▶ Extract to read:
--- START ---
From Alternative to Accustomed

Danny Cobbs finds himself getting used to life driving ‘alternative’ cars as he tests out the new BMW i8

I seem to be writing more and more about ‘alternative’ engine technology. Last month I reviewed the plug-in hybrid VW Golf GTE and this month I’m going to share my thoughts with you on something which uses a similar drivetrain.

So when does the ‘alternative’ become the norm? I guess diesel cars were once considered left-of-field; a bit agricultural and too foreign. Now, however, we don’t give them a second thought. In actual fact, last year in the UK, 49.8% of all the new cars registered were diesel powered – that’s practically a 50:50 ratio.
--- END ---
▶ Data shown:
--- START ---
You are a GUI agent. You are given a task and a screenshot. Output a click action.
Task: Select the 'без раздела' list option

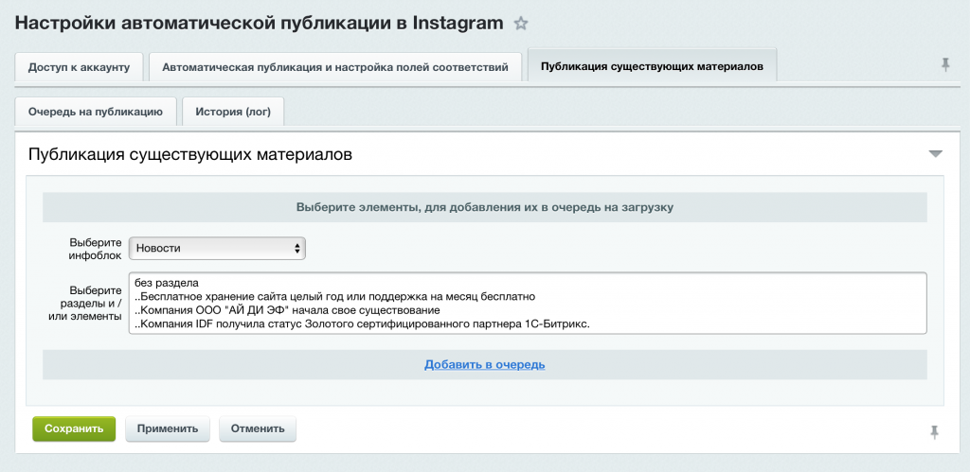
--- END ---
▶ Problems and tasks:
**A.** Repeat the part of the BMW i8 review above that begins at the words "I seem to be" and stops after "a similar drivetrain.", swapping "drivetrain" for "powertrain".
**B.** Answer these questions about the BMW i8 review above:
(i) Which car did the writer review last month?
(ii) What percentage of new cars registered in the UK last year were diesel powered?
(iii) Which new car is the writer testing?
**C.** Extend the BMW i8 review above, picking up after its last sentence.

▶ Answers in order:
**A.**
I seem to be writing more and more about ‘alternative’ engine technology. Last month I reviewed the plug-in hybrid VW Golf GTE and this month I’m going to share my thoughts with you on something which uses a similar powertrain.

**B.**
(i) The plug-in hybrid VW Golf GTE.
(ii) 49.8%.
(iii) The BMW i8.

**C.**
In 2013, there were over 32,000 hybrids sold in the UK, which showed a 20.5 per cent rise on the previous years’ figures, and that number is only set to grow. There is over 1500 public electric charging points nationwide, and by 2018 Transport for London has contractually promised at least 6000 sites within the Capital. So are we still talking about something which is an alternative?

And, when mainstream car maker’s like BMW start producing things like the new i8, it’s difficult to argue that plug-in hybrids are little more than a passing fad and only exist so they can keep the policymakers at bay.

Admittedly, the i8 does appear as if it has been transported back from the future. Yet, it’s the ethos behind the i8 which adds even further credence, and a huge dollop of reassurance, to the hybrid debate while also challenging the way the world views sports coupes. These types of cars are here to stay, so let’s embrace them, and no more of this alternative nonsense.

The i8s lightweight bodywork is a master class in automotive design and is achingly stunning from any angle. Open the doors, and they fall forward and upwards, like butterfly wings, to reveal an interior which is as revolutionary as the exterior.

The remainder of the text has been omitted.